(Stored data entries)
+ + +

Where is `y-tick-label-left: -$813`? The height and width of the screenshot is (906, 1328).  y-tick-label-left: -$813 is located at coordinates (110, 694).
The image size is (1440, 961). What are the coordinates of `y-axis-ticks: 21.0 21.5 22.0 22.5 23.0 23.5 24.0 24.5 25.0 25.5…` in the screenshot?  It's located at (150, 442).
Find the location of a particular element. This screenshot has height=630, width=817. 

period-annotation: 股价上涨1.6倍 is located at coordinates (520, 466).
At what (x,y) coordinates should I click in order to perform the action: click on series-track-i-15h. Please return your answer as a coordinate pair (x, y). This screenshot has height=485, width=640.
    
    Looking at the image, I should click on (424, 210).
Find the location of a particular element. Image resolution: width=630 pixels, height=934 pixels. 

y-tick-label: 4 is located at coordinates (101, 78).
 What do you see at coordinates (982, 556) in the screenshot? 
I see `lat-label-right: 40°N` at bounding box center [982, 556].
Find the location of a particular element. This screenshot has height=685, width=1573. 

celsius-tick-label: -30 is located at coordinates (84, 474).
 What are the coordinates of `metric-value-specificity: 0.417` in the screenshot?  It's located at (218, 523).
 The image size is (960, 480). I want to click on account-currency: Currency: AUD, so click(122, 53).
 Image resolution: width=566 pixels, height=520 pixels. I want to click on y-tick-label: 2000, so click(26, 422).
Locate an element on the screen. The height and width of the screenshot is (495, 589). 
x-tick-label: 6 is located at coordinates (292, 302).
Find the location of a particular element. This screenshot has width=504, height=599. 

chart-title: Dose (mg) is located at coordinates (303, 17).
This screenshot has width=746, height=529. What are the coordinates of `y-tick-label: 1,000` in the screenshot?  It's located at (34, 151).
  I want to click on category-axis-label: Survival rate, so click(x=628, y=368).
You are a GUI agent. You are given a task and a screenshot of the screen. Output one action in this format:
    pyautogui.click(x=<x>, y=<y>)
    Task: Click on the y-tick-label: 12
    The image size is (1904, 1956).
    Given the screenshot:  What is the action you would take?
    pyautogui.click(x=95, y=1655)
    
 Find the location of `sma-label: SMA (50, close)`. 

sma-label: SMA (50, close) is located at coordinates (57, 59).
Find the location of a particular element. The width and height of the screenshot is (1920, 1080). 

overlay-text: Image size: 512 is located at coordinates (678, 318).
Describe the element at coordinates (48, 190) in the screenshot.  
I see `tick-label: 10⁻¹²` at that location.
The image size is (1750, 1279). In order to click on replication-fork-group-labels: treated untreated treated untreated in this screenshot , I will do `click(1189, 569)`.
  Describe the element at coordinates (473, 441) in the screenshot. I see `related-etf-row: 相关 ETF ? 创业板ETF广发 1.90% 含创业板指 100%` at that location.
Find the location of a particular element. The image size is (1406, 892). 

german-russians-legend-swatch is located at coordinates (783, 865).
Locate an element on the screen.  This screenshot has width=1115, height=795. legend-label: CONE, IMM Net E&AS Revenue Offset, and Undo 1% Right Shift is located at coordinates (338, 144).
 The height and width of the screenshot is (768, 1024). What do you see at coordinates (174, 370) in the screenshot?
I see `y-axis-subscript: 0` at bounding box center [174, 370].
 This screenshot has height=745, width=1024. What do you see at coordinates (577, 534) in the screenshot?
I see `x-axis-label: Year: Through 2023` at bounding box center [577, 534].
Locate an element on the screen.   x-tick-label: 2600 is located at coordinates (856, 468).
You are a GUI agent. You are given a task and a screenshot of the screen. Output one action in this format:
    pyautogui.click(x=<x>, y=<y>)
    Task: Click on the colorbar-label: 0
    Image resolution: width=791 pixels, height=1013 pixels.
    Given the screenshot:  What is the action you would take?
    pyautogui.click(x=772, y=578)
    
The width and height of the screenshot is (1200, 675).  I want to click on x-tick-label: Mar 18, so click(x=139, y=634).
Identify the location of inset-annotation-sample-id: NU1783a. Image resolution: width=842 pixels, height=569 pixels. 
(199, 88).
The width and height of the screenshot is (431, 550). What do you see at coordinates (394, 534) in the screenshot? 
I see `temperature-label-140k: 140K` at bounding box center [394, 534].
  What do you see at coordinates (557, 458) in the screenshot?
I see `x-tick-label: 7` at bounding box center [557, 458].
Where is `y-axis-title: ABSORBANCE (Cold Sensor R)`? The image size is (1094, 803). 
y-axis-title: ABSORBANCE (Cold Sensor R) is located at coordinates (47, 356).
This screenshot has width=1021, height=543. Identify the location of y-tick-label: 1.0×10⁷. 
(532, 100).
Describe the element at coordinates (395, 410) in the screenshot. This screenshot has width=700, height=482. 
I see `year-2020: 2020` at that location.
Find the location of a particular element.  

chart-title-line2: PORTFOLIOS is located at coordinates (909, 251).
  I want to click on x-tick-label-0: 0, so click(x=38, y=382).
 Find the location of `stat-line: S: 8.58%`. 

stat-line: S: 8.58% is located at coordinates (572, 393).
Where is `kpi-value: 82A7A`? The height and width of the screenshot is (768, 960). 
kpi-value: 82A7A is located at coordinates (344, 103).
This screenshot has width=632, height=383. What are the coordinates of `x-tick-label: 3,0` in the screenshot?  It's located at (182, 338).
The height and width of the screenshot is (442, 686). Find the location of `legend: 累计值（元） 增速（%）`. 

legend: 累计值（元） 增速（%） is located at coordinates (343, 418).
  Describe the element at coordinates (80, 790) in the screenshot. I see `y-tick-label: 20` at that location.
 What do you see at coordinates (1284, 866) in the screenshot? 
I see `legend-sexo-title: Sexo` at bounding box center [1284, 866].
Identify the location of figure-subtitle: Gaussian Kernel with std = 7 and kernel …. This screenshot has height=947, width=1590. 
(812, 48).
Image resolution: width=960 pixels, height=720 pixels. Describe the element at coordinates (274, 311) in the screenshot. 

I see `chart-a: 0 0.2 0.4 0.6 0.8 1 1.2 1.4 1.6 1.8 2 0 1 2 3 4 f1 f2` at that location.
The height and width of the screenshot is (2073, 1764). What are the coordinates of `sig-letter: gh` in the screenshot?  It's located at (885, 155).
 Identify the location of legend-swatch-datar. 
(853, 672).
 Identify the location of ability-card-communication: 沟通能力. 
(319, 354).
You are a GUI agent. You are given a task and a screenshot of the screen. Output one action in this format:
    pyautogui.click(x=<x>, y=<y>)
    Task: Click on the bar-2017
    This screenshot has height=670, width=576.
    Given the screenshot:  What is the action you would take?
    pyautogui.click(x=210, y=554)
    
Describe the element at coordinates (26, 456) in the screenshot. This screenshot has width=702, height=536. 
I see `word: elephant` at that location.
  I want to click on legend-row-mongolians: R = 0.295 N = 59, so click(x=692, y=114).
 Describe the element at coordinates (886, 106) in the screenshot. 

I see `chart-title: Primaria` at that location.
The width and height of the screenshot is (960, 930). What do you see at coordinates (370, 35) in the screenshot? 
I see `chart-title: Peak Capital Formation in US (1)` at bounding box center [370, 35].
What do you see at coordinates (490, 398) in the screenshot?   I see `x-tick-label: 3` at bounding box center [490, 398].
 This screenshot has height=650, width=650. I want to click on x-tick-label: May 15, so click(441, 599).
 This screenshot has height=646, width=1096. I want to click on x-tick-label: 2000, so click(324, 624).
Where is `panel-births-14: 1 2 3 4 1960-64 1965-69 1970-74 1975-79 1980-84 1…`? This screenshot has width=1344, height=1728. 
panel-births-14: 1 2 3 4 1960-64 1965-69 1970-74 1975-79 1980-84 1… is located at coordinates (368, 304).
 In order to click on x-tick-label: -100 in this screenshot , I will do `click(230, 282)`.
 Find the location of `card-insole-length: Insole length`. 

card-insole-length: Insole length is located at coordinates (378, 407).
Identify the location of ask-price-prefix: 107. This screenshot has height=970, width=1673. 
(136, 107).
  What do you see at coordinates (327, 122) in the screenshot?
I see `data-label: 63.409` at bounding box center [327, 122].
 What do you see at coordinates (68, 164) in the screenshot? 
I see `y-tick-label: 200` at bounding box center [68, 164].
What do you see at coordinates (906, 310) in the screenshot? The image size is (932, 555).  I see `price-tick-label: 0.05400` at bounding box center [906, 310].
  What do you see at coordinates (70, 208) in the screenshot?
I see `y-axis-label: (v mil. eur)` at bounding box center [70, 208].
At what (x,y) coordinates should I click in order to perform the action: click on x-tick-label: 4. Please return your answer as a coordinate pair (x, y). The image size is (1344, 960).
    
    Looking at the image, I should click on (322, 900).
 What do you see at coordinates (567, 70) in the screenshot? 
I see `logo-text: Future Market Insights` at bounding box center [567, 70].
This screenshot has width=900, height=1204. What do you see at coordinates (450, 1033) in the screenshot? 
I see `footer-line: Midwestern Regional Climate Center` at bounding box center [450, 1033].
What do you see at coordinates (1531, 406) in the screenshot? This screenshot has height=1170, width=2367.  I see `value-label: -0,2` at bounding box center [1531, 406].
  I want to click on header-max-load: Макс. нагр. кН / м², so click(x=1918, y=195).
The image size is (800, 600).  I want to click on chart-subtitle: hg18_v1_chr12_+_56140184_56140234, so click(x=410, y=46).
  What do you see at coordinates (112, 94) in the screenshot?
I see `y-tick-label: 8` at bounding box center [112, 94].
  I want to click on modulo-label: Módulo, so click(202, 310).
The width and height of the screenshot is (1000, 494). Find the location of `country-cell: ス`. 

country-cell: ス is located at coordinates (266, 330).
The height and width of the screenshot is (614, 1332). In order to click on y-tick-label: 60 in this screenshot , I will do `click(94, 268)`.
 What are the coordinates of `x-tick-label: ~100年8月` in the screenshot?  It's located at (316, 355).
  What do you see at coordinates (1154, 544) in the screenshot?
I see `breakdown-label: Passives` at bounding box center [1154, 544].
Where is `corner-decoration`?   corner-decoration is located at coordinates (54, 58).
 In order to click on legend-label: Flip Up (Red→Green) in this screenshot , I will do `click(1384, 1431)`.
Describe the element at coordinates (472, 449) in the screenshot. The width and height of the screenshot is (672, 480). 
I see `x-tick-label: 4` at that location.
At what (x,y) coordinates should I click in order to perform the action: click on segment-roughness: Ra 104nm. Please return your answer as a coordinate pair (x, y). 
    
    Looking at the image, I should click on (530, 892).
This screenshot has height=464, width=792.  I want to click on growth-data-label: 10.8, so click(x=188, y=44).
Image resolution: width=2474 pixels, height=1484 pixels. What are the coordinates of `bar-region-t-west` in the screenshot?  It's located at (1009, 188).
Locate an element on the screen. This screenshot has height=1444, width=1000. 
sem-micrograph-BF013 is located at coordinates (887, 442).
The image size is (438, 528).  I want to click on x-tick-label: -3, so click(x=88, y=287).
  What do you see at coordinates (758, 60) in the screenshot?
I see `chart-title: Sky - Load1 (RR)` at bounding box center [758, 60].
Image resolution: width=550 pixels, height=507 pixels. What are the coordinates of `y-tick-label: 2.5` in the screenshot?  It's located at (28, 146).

+ + +

**Task goal:** Update the data, beginning at the line that has "has height=485, width=640." and stopping after the line that has "Looking at the image, I should click on (424, 210).", by changing "coordinate pair" to "pair of numbers" and leaving all else the same. Give back only those lines.

**Task output:**
At what (x,y) coordinates should I click in order to perform the action: click on series-track-i-15h. Please return your answer as a pair of numbers (x, y). This screenshot has height=485, width=640.
    
    Looking at the image, I should click on (424, 210).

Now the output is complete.